Neighbourhood Bites, a young organization in Greater Victoria that reduces food waste, has earned its founder, Grade 12 student Diya Courty-Stephens, a nomination for the Outstanding Youth in Philanthropy Award.
The goal of the growing organization is simple: encourage and assist local food-based businesses like grocery stores and bakeries to donate food that would otherwise go to waste to people in-need in our community.
“I’ve always been exposed to growing food. We have a big garden where we grow vegetables and we compost everything we don’t eat. Finding out that North Americans waste so much food shocked me,” Diya says. “It’s scary because people could really benefit from the food that goes to waste. We have a homeless community in Victoria that doesn’t always have access to healthy food, especially fruits and vegetables. So, I decided it would be better if we could take the fresh fruits and vegetables that don’t get sold or used and instead of putting them in the compost or landfill we just brought it to the people who could use it.”
Neighbourhood Bites is run entirely by SMUS students: Diya and fellow Grade 12 students Portia Balfour and Meredith Selwood. Classmate Jordan Stonehouse has also been involved.
Class Project Leads to a Passion Project
Diya’s early inspiration for Neighbourhood Bites began in Mr.

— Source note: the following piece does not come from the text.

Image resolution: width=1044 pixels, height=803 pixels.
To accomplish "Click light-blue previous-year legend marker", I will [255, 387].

David Kerr’s AP Seminar course last year.
“For an AP Seminar project, my friends and I decided to talk about the ways that we farm, especially in North America, and how effective our farming techniques are,” Diya says. “My paper was a historical perspective on arable industrial agriculture and the global demand for food.’”

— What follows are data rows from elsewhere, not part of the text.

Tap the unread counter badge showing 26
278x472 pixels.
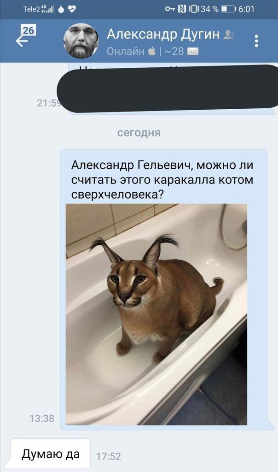28,30
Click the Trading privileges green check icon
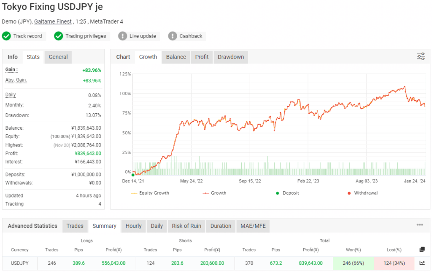The height and width of the screenshot is (272, 432). coord(59,36)
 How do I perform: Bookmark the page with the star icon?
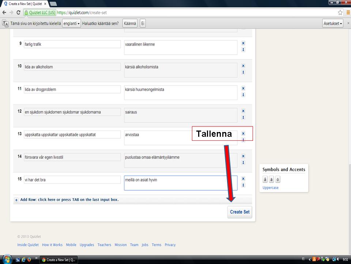point(340,12)
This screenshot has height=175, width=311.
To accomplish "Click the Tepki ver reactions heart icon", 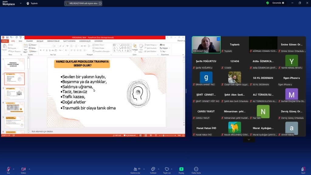I will (167, 169).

While her paper was primarily focused on industrial agriculture since the Second World War, her research also highlighted just how much food goes to waste today worldwide.
“[The Food and Agriculture Organization of the United Nations (FAO)] reported that in 2012, the world’s farmers grew enough food to feed the entire population plus an extra 1.6 billion people. On the other hand, research from the FAO shows that in the past ten years, one out of seven people suffer from malnutrition and do not have access to enough protein,” she wrote in her paper. “Looking forward, the agricultural challenge lies not in underproduction of food but in building a system that supports sustainable agriculture and delivers it to consumers.”

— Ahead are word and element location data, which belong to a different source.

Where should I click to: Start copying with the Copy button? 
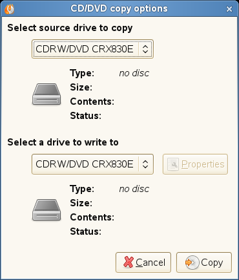(x=204, y=263)
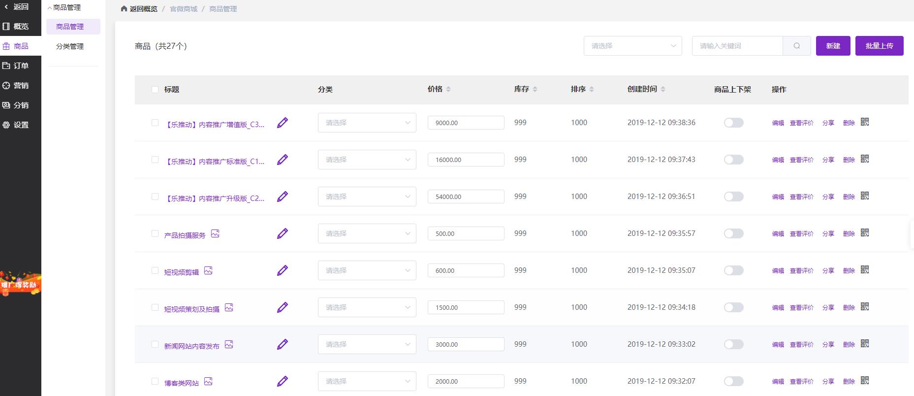Click the 批量上传 button
Image resolution: width=914 pixels, height=396 pixels.
(x=879, y=46)
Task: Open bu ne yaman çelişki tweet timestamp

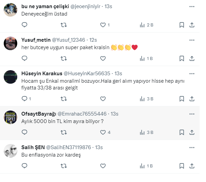Action: [109, 6]
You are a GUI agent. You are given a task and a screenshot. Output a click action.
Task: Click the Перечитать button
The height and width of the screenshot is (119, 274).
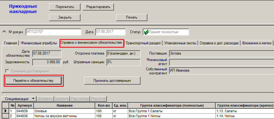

Motivated to do something, Diya decided to try to make an impact close to home. She first recruited Portia and the two of them began laying the groundwork to make Neighbourhood Bites a reality.
“There are other organizations in Victoria like this but we know that there’s more that could be done. We thought small grocery stores would be the best places to talk to and ask for help, and Peppers Foods and Wildfire Bakery were the first ones to respond. We’re still taking in their food!” Diya says.
Since launching last year, Neighbourhood Bites has collected and donated more than 1,362 bunches of fruits and vegetables, 286 loaves of bread and 132 pastries. (A running tally of everything they’ve diverted from being thrown away can be found on their website.)
All of the donations go to Anawim House, a local non-profit that provides services and support to people living in poverty, or the Mustard Seed Food Bank.
“I’m very proud of Diya for having the appetite to take initiative at the local level,” says Mr. David Kerr. “It’s wonderful that she got the inspiration through the AP Seminar course, but the action piece – starting Neighbourhood Bites – speaks to the kind of person she is. She is intellectually curious and very motivated. She’s continually taking the initiative because she wants to go further and further, and this is proof of that.”
National Philanthropy Day Award
Diya was recently named a finalist for the Outstanding Youth in Philanthropy Award, handed out by the Association of Fundraising Professionals as part of National Philanthropy Day on November 16.
“It was such a surprise. The other people who are nominated for the award have done amazing, amazing things for the community so it’s an honour to be nominated with them,” Diya says.
Earlier this year, Diya received an Honorary Citizen Award from the City of Victoria in recognition of her work on Neighbourhood Bites. “Honorary Citizen Awards celebrate those who have performed outstanding service to the betterment of our community,” according to the City of Victoria.
Beyond the awards ceremony next month, Diya is optimistic about the future of Neighbourhood Bites. They hope to create and launch an app to help better coordinate pickup and delivery, and to get more grocery stores and other food-based businesses participating. She also says that she has friends in Vancouver who’ve expressed interest in growing Neighbourhood Bites to parts of the Lower Mainland.
“There’s a lot of opportunity for us to grow. But what we eventually want to see is B.C. or Canada implementing the same law that France implemented, which says grocery stores are not allowed to throw away food; it has to be donated,” Diya says. “If we could put that law into action here for restaurants and grocery stores, we would save so much food and save a lot of people from malnutrition and hunger.”